» **What is needed**
Copy, from the material below, every line in which the word "computer" can be found.

- - - - -

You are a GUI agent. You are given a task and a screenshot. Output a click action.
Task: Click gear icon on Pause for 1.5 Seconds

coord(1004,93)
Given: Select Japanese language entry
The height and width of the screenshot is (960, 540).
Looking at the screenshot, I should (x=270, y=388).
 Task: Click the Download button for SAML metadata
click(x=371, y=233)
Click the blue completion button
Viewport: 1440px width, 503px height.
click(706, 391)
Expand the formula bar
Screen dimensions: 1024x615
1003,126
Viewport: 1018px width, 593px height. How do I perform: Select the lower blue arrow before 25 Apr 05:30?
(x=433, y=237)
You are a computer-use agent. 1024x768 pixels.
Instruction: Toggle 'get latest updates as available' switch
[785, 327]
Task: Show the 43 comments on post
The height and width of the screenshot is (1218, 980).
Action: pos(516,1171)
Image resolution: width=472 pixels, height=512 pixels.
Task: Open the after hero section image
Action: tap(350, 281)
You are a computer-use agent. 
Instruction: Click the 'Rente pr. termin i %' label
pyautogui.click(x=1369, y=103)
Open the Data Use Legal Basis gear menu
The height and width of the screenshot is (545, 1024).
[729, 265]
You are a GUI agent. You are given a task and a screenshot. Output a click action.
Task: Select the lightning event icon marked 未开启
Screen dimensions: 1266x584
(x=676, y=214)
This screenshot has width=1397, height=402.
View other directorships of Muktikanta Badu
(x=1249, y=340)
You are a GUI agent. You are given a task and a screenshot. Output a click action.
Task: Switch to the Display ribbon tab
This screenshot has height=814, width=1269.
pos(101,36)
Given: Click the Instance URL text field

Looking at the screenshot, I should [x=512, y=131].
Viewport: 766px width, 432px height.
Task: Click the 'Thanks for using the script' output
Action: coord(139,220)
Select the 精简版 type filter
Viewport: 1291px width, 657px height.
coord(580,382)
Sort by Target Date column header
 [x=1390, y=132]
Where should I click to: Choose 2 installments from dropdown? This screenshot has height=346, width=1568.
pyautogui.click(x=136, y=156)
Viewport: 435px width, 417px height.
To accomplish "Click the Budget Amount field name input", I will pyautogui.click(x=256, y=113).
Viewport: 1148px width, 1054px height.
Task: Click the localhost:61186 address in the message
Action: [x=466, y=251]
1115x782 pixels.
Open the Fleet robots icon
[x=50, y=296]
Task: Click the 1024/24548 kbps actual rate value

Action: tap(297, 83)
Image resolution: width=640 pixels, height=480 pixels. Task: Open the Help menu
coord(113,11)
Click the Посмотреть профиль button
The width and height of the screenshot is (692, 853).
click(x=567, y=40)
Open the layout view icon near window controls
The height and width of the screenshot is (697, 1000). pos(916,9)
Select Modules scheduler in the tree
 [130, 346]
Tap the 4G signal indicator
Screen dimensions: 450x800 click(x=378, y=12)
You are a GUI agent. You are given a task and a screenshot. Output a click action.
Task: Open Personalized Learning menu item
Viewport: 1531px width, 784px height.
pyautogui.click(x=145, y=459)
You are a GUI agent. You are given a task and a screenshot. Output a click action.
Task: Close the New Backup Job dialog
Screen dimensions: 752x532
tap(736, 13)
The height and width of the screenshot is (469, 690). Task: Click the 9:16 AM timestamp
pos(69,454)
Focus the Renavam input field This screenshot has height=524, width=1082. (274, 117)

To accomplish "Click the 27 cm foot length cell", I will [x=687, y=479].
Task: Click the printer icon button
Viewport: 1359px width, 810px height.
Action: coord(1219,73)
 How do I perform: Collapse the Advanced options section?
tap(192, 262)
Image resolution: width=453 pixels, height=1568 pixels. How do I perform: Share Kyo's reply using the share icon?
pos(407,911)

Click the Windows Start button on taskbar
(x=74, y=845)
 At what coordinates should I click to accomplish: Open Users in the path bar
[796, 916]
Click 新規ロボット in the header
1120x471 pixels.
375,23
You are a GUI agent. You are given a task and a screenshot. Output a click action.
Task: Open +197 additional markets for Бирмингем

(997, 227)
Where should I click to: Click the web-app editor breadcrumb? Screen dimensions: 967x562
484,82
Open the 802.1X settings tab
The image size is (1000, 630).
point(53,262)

- - - - -

» **Output of the exercise**
You are a computer-use agent. 1024x768 pixels.
You are a computer-use agent. 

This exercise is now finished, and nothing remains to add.